#### 元の文章
================
フィレンツェは、実は2000年以上の長い歴史を持つ街。
カトリックの総本山バチカンがあるイタリアですから、角を曲がるごとに教会があるといっても過言ではありません。
京都でも「石を投げたら寺か神社にぶつかる」て言いますよね~
教会の“顔”の部分のことを、「ファサード(伊:facciata)」と呼びます。
普通、教会は最初に本体部分が建設され、最後にファサード部分をつけることが多いです。
例外はボローニャのサン・ペトローニオ大聖堂、こちらはファサード側から建築が開始された珍しい教会です
フィレンツェの長い歴史の中で作られてきた色々なファサード、時代ごとに建築様式にも流行があり、いまも個性的な外観で美しい街並みに花を添えています。
今回のナビゲーターはガイド学校時代の同級生・建築学科卒のダニエラちゃんです♪
建築大好き!建築のことならおまかせ!の、ピサ出身ダニエラです!よろしくね~!
目次
サンティ・アポストリ教会【ロマネスク様式】11世紀
この教会は小さくてさりげないながらも、昔から人々の生活に溶け込んできた教会。
一度も大聖堂になったことがないにも関わらず、「フィレンツェの古いドゥオモ」というニックネームがつけられるほど、フィレンツェ人に愛されています。
ここは外観・内装ともに素朴な、典型的なロマネスク様式!
ロマネスク様式の特徴はこんな感じ!
- 装飾が少ない、質素ながら重厚感がある見た目
- 窓は少なく小さめで光はあまりたくさん内部に取り込まない
ちなみに、この教会は映画「冷静と情熱のあいだ」で、最初の方に出て来る結婚式のシーンでロケに使われたところです。
サンティ・アポストリ教会オルサンミケーレ教会【ゴシック様式】14-15世紀
この教会のファサードは…一応、分類としては「ゴシック様式」に入れられますが、ミラノのドゥオモのようなザ・ゴシックではありませんね。
ゴシック建築の特徴は「より天に近づきたい!」というモットーなので、縦に長く伸びるものが多いのよ!それと、装飾も豪華にする傾向が見られます
なかなかユニークな歴史を持つ教会ですが、特に1階部分に注目するとゴシック建築の特徴が残っています。
フィレンツェのオルサンミケーレ教会は世界でここだけ!異色の歴史を持つ教会。この教会の場合はファサードっていうか…1階部分が全部そう呼べるかな
教会周りは14世紀~16世紀にかけて、たくさんの芸術家による彫刻作品で飾られています。
================
#### 演習用データ

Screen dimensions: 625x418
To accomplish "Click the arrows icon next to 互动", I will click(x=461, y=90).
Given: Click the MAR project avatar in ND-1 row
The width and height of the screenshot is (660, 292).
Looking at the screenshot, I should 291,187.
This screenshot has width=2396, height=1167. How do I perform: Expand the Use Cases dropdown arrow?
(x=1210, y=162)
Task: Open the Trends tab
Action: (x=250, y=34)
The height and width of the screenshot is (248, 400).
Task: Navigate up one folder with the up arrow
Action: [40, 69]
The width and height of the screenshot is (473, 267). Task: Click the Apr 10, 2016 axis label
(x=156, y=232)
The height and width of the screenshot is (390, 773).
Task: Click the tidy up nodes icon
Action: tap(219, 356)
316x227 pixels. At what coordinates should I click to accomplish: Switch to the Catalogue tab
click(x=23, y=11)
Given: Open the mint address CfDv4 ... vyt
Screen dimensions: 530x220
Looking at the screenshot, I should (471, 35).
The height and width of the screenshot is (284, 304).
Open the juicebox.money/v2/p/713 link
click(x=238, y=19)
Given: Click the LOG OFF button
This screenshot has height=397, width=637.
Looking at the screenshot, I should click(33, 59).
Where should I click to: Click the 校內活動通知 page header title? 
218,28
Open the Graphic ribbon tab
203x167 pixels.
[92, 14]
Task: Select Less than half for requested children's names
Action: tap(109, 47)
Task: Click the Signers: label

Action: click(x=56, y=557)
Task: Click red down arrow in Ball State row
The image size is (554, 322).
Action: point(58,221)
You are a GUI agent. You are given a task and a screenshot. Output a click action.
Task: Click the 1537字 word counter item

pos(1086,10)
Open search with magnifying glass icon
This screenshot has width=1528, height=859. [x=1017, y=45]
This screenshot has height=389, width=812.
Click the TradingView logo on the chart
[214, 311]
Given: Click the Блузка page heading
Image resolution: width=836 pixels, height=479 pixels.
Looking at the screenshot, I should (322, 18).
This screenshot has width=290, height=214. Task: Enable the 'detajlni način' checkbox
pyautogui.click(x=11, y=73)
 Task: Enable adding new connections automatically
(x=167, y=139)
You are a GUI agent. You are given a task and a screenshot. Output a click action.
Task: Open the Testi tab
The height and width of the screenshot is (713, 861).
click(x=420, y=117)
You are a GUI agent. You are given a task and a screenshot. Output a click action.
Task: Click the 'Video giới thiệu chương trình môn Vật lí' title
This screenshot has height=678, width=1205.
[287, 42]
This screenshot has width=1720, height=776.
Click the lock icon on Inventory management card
================
#### 課題文 1
フィレンツェの教会の文章のあとに並ぶ行のうち、「Given: Click the LOG OFF button」を含む行から「Looking at the screenshot, I should click(33, 59).」を含む行までを、両端も含めて一字も変えずに書き写してください。
#### 課題文 2
フィレンツェの教会のファサードを紹介する文章を、最後の文のあとから書き継いでください。

#### 解答 1
Given: Click the LOG OFF button
This screenshot has height=397, width=637.
Looking at the screenshot, I should click(33, 59).

#### 解答 2
ファサード・歴史とも、とても個性的で面白い教会です。
オルサンミケーレ教会サン・ロレンツォ教会【???様式】15世紀
この教会はさっきのサンティ・アポストリ教会を見てインスピレーションを刺激されたブルネレスキが設計したの!
このサン・ロレンツォ教会もフィレンツェで最も古い教会のひとつで、オリジナルが建設されたのは4世紀頃とされています。
現在のドゥオモ、サンタ・マリア・デル・フィオーレ大聖堂がドゥオモになる前は、ここがフィレンツェの街の大聖堂でした。
この教会を知るために、フィレンツェの歴史を簡単にお話ししないとね
14世紀終わりのこと。メディチ家のジョヴァンニ・ディ・ビッチがフィレンツェにやってきました。
そこから一家はめざましい発展を遂げ、フィレンツェで最も大事な一族となります。
そして彼らは一家の菩提寺的な場所として、このサン・ロレンツォ教会を選びました。
こことお隣のメディチ家礼拝堂にはメディチ家のメンバーが代々、葬られています(一部例外あり)。
ジョヴァンニは、当時一流の建築家として活躍していたブルネレスキにこの古い教会の改築を依頼します。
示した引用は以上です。